Festival di Spoleto ad Assisi. La pretesa di Giorgio Ferrara

Festival di Spoleto ad Assisi. La pretesa di Giorgio Ferrara

di Francesco CastelliniNon è importante come entri nel palcoscenico della vita, l’importante è l’uscita di scena; quindi prendi fiato, sorridi comunque sia andato lo spettacolo e fai il tuo inchino migliore”. Queste le parole di Charlie Chaplin, che peraltro Giorgio Ferrara, che si pregia di essere regista e attore, dovrebbe conoscere bene.
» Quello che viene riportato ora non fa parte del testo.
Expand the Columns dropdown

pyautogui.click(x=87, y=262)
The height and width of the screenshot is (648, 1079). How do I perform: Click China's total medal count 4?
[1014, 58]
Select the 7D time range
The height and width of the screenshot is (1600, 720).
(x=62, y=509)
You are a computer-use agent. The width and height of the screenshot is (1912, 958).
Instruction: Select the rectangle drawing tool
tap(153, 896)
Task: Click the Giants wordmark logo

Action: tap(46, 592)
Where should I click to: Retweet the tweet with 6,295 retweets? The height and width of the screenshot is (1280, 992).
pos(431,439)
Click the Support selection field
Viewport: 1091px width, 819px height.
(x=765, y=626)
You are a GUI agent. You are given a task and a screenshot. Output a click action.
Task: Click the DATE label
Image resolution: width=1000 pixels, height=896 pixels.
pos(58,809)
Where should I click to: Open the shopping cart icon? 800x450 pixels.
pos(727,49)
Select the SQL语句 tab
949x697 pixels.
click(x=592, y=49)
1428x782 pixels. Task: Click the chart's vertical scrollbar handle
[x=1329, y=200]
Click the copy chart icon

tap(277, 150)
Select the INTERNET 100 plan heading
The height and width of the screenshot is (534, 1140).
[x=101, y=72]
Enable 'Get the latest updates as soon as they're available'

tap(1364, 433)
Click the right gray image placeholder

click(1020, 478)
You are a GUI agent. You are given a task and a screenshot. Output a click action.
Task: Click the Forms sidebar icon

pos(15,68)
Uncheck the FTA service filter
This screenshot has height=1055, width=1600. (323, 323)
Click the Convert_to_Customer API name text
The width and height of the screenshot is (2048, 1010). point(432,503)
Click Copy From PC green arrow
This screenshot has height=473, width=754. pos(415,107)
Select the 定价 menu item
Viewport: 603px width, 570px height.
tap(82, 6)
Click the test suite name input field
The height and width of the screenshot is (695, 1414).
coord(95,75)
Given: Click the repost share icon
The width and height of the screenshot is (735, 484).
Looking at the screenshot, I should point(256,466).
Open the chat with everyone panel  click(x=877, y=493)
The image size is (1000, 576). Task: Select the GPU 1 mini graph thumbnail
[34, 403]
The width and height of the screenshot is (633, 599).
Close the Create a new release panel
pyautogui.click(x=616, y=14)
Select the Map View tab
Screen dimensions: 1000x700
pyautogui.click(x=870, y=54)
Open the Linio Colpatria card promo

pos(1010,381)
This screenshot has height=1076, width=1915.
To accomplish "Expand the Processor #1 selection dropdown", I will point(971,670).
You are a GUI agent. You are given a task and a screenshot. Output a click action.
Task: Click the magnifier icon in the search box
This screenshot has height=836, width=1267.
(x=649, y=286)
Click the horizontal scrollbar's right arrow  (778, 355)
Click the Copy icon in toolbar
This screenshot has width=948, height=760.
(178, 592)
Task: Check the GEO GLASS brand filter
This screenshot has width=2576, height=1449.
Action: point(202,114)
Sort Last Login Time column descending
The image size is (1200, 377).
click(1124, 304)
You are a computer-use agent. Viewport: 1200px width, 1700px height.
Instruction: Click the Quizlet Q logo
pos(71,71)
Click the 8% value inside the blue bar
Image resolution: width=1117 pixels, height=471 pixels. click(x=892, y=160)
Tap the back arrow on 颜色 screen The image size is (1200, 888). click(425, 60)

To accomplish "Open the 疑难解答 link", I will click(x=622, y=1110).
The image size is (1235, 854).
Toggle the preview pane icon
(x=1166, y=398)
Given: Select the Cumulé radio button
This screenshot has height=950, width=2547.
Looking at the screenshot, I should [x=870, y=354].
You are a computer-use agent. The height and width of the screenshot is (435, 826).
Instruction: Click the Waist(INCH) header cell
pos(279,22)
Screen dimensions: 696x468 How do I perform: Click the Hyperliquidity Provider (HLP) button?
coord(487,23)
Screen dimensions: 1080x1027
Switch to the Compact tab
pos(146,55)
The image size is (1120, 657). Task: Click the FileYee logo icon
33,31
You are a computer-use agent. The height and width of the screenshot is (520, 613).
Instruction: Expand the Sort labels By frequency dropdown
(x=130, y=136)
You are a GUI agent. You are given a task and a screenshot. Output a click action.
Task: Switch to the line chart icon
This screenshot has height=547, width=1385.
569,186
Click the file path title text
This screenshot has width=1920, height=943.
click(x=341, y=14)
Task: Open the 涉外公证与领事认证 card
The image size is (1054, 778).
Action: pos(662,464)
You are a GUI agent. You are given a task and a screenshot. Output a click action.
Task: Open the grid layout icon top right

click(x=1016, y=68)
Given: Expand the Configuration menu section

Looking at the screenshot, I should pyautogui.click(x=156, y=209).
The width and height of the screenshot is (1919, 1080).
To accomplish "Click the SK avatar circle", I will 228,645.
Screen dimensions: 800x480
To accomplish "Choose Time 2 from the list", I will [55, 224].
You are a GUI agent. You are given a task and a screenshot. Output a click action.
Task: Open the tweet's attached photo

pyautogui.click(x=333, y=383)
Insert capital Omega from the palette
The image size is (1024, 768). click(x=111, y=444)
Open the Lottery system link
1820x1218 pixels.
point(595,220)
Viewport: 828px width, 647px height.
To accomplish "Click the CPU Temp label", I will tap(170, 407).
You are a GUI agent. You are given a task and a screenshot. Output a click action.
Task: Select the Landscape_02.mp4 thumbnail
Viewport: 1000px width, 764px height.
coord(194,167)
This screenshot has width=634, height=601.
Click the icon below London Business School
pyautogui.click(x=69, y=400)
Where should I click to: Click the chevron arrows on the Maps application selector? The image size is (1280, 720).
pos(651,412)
Eppure, qualcosa evidentemente gli è andato di traverso, e in lui alla fine ha prevalso la ripicca e il rancore, come quando ad Assisi, al Cortile di Francesco, ha affermato: “È il momento che la città del Poverello progetti un festival internazionale, forze laiche e religiose, possono insieme dare vita a qualcosa di unico per rilanciare lo spettacolo dal vivo in Umbria dopo il lockdown”, mettendo a disposizione
la sua longeva e ricca esperienza.
Di certo il fatto di essere stato deposto all’improvviso, dopo 13 anni alla guida del Festival di Spoleto, evidentemente non l’ha digerita bene, fino al punto di sentire il bisogno di liberarsi di tutto quel livore che gli albergava in corpo, e dunque “sputare” sul piatto dove per tanti anni ha mangiato indisturbato.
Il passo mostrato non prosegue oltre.